Louis Michel vertelde het laatst nog in Knack: dat hij graag een potje gereed geld wil. Hij hoopt dat te vinden in de portefeuille van Ontwikkelingssamenwerking. Maar Eddy Boutmans, de daarvoor bevoegde staatssecretaris, had nooit een goed oog in wat Michel van zins is met dat geld. De minister wilde ermee vrijelijk dit en dat kunnen financieren om de daad bij het woord te voegen. Zo wilde hij in Congo niet alleen gaan palaveren, maar ook centen op tafel leggen om er een politiemacht op de been te helpen. Het gaat erom, aldus toenmalig secretaris-generaal van het ministerie van Buitenlandse Zaken Jan De Bock vorig jaar op een congres, to put our money where our mouth is.

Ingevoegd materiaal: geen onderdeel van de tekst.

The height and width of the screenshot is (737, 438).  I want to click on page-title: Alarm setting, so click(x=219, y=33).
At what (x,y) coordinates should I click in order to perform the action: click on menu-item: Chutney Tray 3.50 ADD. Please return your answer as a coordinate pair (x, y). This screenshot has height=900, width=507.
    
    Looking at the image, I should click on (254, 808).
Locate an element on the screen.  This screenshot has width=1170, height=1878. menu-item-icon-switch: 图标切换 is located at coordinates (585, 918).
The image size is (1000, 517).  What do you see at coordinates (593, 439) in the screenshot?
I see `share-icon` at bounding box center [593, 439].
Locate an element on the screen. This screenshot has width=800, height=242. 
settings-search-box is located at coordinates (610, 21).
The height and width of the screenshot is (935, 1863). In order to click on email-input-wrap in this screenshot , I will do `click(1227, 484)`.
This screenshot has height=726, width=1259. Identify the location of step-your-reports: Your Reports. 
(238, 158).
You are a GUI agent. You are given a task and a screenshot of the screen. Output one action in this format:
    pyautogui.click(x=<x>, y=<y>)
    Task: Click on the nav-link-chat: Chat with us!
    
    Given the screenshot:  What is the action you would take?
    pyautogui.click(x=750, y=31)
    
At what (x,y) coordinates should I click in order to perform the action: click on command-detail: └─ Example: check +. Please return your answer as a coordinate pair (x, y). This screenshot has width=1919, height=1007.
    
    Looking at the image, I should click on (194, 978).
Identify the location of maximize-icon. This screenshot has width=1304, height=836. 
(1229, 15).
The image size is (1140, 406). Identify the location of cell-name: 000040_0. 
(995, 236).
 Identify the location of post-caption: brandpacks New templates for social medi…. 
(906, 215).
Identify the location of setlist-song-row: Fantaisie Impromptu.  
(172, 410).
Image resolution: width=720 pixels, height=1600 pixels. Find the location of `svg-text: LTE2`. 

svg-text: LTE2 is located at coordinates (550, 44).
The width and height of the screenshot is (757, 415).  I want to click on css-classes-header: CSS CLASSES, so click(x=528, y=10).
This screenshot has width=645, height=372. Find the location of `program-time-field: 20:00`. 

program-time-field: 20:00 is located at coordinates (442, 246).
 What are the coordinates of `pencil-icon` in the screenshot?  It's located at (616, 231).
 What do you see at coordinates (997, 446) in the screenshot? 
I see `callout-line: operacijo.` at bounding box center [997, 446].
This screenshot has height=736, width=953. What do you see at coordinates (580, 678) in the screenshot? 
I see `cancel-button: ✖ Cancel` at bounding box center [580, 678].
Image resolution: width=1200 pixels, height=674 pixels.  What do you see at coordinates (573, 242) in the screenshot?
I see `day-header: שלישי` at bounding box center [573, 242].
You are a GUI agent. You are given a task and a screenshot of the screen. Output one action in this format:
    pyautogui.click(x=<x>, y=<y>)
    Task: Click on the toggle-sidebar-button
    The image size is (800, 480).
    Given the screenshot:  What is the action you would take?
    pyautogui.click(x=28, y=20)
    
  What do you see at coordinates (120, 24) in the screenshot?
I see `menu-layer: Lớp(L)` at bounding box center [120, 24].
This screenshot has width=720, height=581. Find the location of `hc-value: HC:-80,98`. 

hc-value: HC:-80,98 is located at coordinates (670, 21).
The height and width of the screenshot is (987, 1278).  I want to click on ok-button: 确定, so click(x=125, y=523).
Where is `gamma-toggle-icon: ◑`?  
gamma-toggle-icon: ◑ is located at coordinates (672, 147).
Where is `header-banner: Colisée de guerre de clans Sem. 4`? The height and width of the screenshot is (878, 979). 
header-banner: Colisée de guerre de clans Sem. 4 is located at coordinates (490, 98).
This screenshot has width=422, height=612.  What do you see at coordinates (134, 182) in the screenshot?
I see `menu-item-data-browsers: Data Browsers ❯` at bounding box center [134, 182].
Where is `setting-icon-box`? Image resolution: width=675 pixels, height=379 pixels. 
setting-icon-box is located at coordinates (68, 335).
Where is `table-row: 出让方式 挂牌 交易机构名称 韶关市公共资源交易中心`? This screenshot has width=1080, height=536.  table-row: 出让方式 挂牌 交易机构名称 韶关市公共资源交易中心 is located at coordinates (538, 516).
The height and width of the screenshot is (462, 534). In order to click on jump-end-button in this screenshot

Michel moet het nu stellen met een portemonneetje met wat kleingeld voor ‘preventieve diplomatie’. Mensenrechtenorganisaties of vakbonden krijgen daar al eens een habbekrats uit. En tot de preventieve diplomatie moet ook, zo onthulde De Standaard zaterdag, het uitsturen van een koor liberaaltjes-in-spe worden gerekend, die straks in Congo hun versie van Le petit prince gaan zingen. Dat oogt wel erg cliëntelistisch, het gerieven van de electorale achterban. Het incident zal Michel niet helpen wanneer hij dezer dagen op het formatieberaad om meer geld vraagt.

Er is op dat overleg al wat te doen geweest over het buitenlandbeleid. Eén reden daarvoor is dat de experts achter de schermen nog niet rond waren met hun begrotingscijfers. Aan de luwte in de gesprekken die dat opleverde, hebben de travestieten in de overgang hun aangepaste identiteitskaart te danken – niets spectaculairs, maar interessant voor de doelgroep en dus niets om mee te lachen. Maar als de buitenlandse politiek er een latent onderwerp blijft, komt dat niet alleen omdat de onderhandelaars eerst nog niet aan iets gewichtigers konden beginnen. De genocidewet inperken om de Amerikanen te gerieven, is tenslotte een zaak waarmee vitale belangen op het spel stonden. Dat België nu toch weer, zij het onder strenge voorwaarden, niet alleen een paar koorknapen, maar ook blauwhelmen wil uitsturen naar ex-kolonies – nog zo’n verzuchting van Michel: to put our soldiers where our mouth is – is een even risicovolle beslissing, zoals in 1994 in Rwanda bleek.

Risico’s nemen, doet Louis Michel nu al vier jaar op Buitenlandse Zaken, met forse uitspraken, gewaagde initiatieven en omstreden standpunten. Zat daar wel al eens iets onnozels tussen, het maakte zijn ministerschap, anders dan wat op dat departement gebruikelijk is, nogal avontuurlijk – en zo wou hij het ook. Dat leverde hem een hoge zichtbaarheid op, zoals het hem van de weeromstuit even kwetsbaar maakt wanneer het misloopt. Maar het was niet alleen zijn beleid, maar dat van de hele regering. Het tekent de ambities en de limieten van het paarse project. Over de genocidewet zei premier Verhofstadt drie jaar geleden bijvoorbeeld dat hij ‘belangrijker is dan de diplomatieke blutsen en builen die we erdoor oplopen en nog zullen oplopen’.

Zou het?

Als nu in de marge van de regeringsvorming zovelen vinden dat Louis Michel straks maar beter niet opnieuw minister van Buitenlandse Zaken wordt, maken ze dan ook een slechts anekdotische en geen fundamentele kritiek. Maar Michels vrienden vergissen zich evenzeer wanneer ze beweren dat ’s ministers appelflauwte van vorige zondag het gevolg is van de verwijten die hij tegenwoordig over zich heen krijgt. Ochhere. Wie niet tegen de hitte kan, blijft maar beter uit de keuken weg. En zo kennen wij ’terreindiplomaat’ Louis Michel niet.